En el Día Internacional de la Mujer, exhortan a denunciar y desnaturalizar la violencia doméstica

Una decena de mujeres se reunieron en una sala con un objetivo: alentar a otras mujeres a escapar de la violencia doméstica en la que viven. “Es lamentable como justifican el accionar del hombre en estos hechos de violencia”, afirma una de ellas, resumiendo el sentir general.

En la sede del Cuerpo de Abogados para Víctimas de Violencia contra la Mujer, dependiente de la Secretaría de Estado de Derechos Humanos de la Provincia, están reunidos familiares de víctimas de femicidios y mujeres que sobrevivieron a malos tratos. Con motivo de conmemorarse el Día Internacional de la Mujer las presentes expresaron “el pedido unánime de poner fin a la violencia machista que se viven a diario”, concientizar a la sociedad sobre la importancia de las políticas de género y dejar de mirar para el costado.
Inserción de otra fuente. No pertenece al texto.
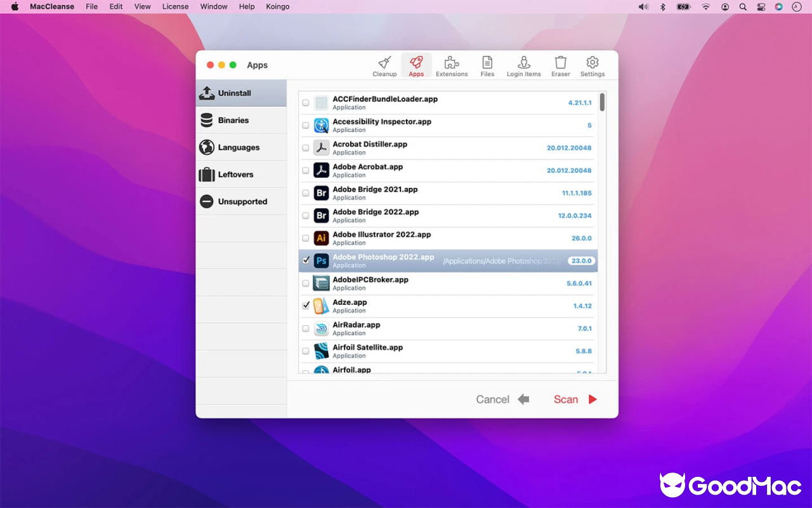
Task: Enable ACCFinderBundleLoader.app for removal
Action: click(305, 102)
El 15 de mayo del 2019, Luis Rondón, expareja de Fátima Aparicio, entró a su casa y tras intentar asfixiarla, la golpeó con un martillo hasta fracturarle el maxilar y dejarla en coma. Durante 15 días estuvo al borde de la muerte, pero hoy puede contar su historia. “El mensaje para los hombres es que tengan la valentía de aceptar que si una mujer se quiere ir de su lado, la dejen rehacer su vida”, dice Aparicio.
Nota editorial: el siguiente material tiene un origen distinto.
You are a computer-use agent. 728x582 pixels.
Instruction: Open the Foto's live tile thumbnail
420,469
En diciembre del 2020, la Justicia condenó a 15 años de prisión a Rondón por ser autor material de homicidio en grado de tentativa triplemente agravado por el vínculo, alevosía y por mediar violencia de género. El Cuerpo de Abogados fue querella en la causa que hoy alivia a Fátima.

«El titular del espacio jurídico, Eduardo Rufino, fue al hospital y se presentó con mis hermanas y mi hijo mayor para ofrecerles asesoría legal y toda la presentación jurídica de manera gratuita», contó Aparicio sobre el acompañamiento brindado por el organismo.

Caso Histórico

Otra de las cinco mujeres que está presente es Alicia Palacios, prima de Lourdes Reinoso y sobrina de Francisca Palacios, ambas asesinadas por Julio Tomás Palladini. «Este caso fue sentenciado como un femicidio, con un juicio abreviado y se le dio perpetua en el penal de Villa Urquiza», cuenta la mujer que pide a la sociedad reflexionar además sobre aquellas situaciones previas que también dejan marcas, como lo son la humillación, el chantaje emocional y la desvalorización.
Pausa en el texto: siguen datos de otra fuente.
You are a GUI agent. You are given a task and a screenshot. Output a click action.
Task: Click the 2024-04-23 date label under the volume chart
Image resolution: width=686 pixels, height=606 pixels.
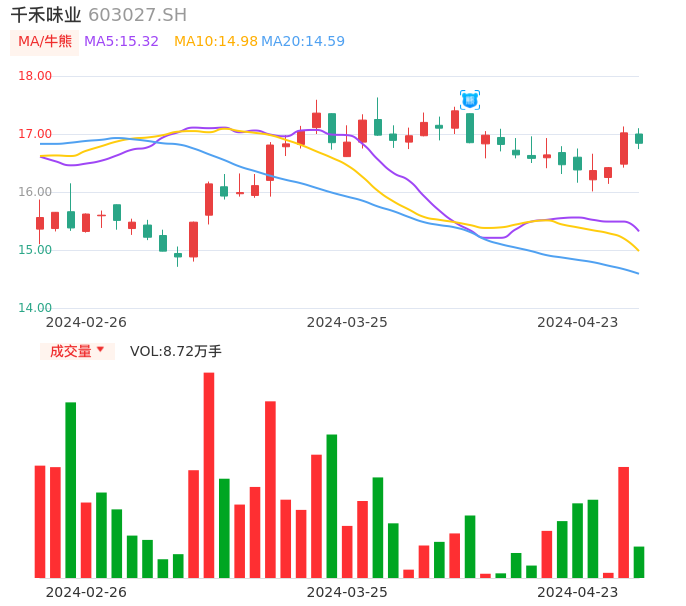(x=578, y=592)
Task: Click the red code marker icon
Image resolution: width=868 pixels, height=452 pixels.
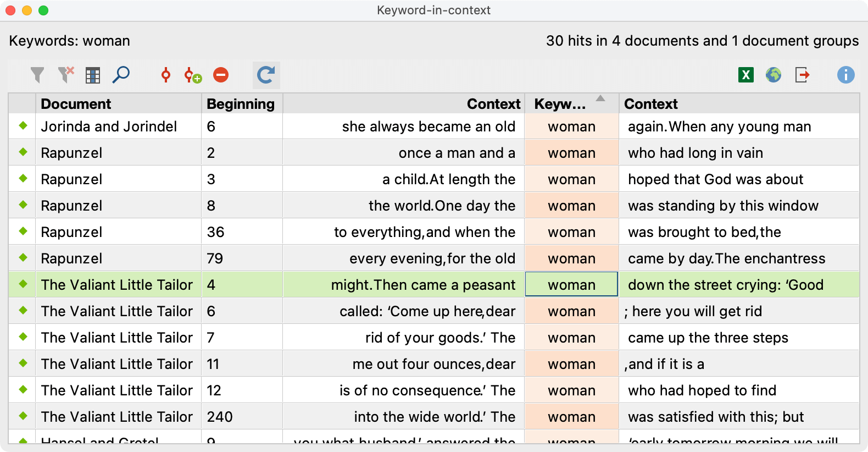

No tendrían que haber más carteles con las caras de mujeres muertas, lo que le falta a la Justicia es escuchar y creerle a la víctimas», afirma Palacios. Y agrega: «Si la sociedad ve un hecho de violencia debe hablar. Cuando las personas están en esa violencia no reaccionan, hay que acompañarlas y darles fuerzas para que tomen la decisión de denunciarlos».

Ayuda

Para aquellas personas que necesiten asistencia pueden dirigirse a las oficinas del Cuerpo ubicadas en calle Chacabuco 476 con una línea de atención permanente: 4557236. También están presente en todas las redes sociales.